→ **Consegna**
Trascriva senza alcuna modifica le righe, partendo da quella che contiene "Click the Vector node listing 50, 50, 0" e terminando con quella che contiene "360). click(x=295, y=219)", entrambe incluse.

→ **Dati forniti**
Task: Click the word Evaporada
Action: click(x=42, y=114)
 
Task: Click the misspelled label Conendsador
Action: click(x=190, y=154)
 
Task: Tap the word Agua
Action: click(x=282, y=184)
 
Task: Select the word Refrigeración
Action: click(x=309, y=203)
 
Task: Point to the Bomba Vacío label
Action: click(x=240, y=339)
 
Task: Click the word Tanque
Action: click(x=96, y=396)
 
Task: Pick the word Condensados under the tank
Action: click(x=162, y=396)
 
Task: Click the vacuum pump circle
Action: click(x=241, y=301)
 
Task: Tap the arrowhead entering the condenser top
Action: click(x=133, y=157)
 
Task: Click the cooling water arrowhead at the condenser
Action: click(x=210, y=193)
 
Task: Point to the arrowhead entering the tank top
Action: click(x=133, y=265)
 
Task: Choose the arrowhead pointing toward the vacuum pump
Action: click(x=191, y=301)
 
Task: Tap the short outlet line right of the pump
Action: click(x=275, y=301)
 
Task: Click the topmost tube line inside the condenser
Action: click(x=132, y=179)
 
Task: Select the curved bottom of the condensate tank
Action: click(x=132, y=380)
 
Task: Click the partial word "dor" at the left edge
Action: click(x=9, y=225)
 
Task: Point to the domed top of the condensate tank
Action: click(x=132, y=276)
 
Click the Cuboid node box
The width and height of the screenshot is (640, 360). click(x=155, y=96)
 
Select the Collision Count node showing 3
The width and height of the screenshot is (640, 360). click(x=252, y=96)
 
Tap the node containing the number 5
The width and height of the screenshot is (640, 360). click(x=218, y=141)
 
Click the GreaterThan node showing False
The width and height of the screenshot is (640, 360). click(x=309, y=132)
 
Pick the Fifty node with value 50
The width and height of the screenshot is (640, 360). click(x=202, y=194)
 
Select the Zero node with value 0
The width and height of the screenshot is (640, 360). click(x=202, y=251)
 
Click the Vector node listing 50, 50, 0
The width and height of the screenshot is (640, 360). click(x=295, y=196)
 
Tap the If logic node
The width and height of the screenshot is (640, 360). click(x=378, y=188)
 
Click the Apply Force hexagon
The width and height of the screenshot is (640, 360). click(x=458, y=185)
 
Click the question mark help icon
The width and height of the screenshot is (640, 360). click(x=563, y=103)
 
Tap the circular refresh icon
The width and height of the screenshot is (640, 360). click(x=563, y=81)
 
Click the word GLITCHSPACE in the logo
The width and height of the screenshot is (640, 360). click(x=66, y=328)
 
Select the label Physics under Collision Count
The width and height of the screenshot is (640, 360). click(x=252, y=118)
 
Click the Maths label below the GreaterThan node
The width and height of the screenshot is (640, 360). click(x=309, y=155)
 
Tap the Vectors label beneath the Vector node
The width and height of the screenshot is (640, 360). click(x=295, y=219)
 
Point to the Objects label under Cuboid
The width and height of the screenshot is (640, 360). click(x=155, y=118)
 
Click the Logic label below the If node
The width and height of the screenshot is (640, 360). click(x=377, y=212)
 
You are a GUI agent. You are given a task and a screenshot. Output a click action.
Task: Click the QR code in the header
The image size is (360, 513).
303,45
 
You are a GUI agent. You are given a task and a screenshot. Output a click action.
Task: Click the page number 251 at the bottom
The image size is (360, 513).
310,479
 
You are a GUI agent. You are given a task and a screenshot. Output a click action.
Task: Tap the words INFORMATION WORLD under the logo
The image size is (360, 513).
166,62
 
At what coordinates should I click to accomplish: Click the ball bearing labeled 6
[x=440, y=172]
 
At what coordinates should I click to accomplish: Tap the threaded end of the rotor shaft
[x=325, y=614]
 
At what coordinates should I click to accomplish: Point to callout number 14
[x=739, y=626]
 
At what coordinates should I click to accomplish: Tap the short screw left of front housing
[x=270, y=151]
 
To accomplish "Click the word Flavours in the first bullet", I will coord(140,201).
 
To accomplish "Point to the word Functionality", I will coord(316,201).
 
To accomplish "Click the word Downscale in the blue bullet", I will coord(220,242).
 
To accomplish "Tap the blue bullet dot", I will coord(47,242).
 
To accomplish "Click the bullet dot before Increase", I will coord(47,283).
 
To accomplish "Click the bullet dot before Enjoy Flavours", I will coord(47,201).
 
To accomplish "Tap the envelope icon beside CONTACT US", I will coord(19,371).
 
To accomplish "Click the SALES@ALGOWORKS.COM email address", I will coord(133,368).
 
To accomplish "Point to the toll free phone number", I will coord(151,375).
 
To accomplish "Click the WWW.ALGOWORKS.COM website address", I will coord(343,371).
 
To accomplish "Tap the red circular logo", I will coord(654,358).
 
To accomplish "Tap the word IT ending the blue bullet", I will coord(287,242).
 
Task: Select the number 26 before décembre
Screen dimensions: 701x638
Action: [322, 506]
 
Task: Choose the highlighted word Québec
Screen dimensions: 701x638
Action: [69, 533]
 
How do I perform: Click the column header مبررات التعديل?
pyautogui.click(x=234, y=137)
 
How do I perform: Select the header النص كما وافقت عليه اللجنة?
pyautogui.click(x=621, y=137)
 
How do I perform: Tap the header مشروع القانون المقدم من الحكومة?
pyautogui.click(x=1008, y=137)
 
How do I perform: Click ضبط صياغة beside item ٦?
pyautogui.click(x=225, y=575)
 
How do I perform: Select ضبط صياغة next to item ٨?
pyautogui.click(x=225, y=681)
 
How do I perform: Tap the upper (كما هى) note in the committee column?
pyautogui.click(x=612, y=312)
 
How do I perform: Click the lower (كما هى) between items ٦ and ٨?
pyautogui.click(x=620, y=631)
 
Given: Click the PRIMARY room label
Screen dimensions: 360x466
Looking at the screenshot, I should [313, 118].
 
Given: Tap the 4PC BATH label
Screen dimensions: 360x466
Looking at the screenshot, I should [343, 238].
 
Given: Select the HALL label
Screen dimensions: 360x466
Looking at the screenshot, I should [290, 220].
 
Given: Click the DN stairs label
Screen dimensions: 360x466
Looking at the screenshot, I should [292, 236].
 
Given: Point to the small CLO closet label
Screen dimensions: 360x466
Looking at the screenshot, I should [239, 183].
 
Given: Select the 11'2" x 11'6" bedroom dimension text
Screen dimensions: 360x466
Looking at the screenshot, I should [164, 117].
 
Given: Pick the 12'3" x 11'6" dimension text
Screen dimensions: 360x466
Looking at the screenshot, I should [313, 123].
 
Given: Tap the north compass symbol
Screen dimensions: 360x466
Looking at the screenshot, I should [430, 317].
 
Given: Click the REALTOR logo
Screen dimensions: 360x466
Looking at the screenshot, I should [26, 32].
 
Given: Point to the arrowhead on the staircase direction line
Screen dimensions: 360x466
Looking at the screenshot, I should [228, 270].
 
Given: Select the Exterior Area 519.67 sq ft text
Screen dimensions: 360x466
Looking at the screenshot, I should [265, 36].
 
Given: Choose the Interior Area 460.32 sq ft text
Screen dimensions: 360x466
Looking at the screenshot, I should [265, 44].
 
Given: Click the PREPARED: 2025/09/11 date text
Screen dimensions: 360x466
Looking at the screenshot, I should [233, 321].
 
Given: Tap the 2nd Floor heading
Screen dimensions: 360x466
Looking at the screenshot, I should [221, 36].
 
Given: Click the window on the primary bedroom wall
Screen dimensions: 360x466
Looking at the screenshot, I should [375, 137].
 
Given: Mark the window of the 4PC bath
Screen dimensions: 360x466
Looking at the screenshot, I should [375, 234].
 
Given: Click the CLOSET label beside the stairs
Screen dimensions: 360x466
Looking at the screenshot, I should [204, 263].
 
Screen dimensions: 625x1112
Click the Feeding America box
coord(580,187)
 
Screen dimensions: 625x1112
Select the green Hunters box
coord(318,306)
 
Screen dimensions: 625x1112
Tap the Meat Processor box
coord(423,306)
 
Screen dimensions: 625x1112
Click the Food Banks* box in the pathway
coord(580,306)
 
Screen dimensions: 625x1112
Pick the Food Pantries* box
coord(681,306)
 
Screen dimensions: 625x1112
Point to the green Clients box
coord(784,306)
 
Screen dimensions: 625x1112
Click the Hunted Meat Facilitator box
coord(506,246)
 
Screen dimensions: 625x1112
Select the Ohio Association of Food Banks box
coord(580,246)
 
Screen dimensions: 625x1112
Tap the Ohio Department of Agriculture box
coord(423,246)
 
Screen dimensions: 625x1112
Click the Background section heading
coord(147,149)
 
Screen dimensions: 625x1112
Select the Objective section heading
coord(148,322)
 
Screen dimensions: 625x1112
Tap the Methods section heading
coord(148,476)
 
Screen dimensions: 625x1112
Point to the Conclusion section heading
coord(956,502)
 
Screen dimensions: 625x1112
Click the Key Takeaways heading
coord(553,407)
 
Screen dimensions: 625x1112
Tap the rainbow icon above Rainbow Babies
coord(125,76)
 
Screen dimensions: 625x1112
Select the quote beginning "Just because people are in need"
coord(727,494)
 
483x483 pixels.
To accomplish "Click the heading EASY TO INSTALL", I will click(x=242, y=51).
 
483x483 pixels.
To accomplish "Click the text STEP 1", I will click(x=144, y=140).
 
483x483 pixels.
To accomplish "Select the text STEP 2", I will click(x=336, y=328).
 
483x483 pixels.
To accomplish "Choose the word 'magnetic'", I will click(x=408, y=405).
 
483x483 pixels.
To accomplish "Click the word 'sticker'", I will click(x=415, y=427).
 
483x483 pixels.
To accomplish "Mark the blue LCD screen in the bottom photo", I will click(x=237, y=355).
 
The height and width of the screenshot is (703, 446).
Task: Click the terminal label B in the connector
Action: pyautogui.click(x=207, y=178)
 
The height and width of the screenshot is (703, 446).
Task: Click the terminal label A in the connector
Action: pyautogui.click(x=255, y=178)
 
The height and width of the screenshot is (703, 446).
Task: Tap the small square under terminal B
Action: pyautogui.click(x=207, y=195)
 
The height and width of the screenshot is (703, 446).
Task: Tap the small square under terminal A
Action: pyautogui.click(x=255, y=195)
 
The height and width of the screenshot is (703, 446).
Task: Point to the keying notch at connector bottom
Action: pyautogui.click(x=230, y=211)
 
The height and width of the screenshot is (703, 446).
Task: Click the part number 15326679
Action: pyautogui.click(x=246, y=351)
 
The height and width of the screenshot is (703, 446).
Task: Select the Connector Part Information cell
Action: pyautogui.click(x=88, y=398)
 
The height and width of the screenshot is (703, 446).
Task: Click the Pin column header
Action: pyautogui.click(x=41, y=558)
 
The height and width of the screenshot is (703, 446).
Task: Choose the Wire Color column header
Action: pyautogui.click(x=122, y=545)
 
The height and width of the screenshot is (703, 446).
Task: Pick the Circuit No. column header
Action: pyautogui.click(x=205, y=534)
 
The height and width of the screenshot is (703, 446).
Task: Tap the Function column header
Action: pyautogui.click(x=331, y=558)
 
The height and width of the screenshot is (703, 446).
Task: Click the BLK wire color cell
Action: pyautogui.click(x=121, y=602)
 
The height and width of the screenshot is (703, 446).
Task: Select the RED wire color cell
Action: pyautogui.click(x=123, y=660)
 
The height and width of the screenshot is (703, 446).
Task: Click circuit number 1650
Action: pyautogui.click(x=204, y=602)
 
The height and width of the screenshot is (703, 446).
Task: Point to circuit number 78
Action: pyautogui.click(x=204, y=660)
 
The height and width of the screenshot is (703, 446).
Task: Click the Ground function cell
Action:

→ **Risposta scritta**
Click the Vector node listing 50, 50, 0
The width and height of the screenshot is (640, 360). click(x=295, y=196)
 
Tap the If logic node
The width and height of the screenshot is (640, 360). click(x=378, y=188)
 
Click the Apply Force hexagon
The width and height of the screenshot is (640, 360). click(x=458, y=185)
 
Click the question mark help icon
The width and height of the screenshot is (640, 360). click(x=563, y=103)
 
Tap the circular refresh icon
The width and height of the screenshot is (640, 360). click(x=563, y=81)
 
Click the word GLITCHSPACE in the logo
The width and height of the screenshot is (640, 360). click(x=66, y=328)
 
Select the label Physics under Collision Count
The width and height of the screenshot is (640, 360). click(x=252, y=118)
 
Click the Maths label below the GreaterThan node
The width and height of the screenshot is (640, 360). click(x=309, y=155)
 
Tap the Vectors label beneath the Vector node
The width and height of the screenshot is (640, 360). click(x=295, y=219)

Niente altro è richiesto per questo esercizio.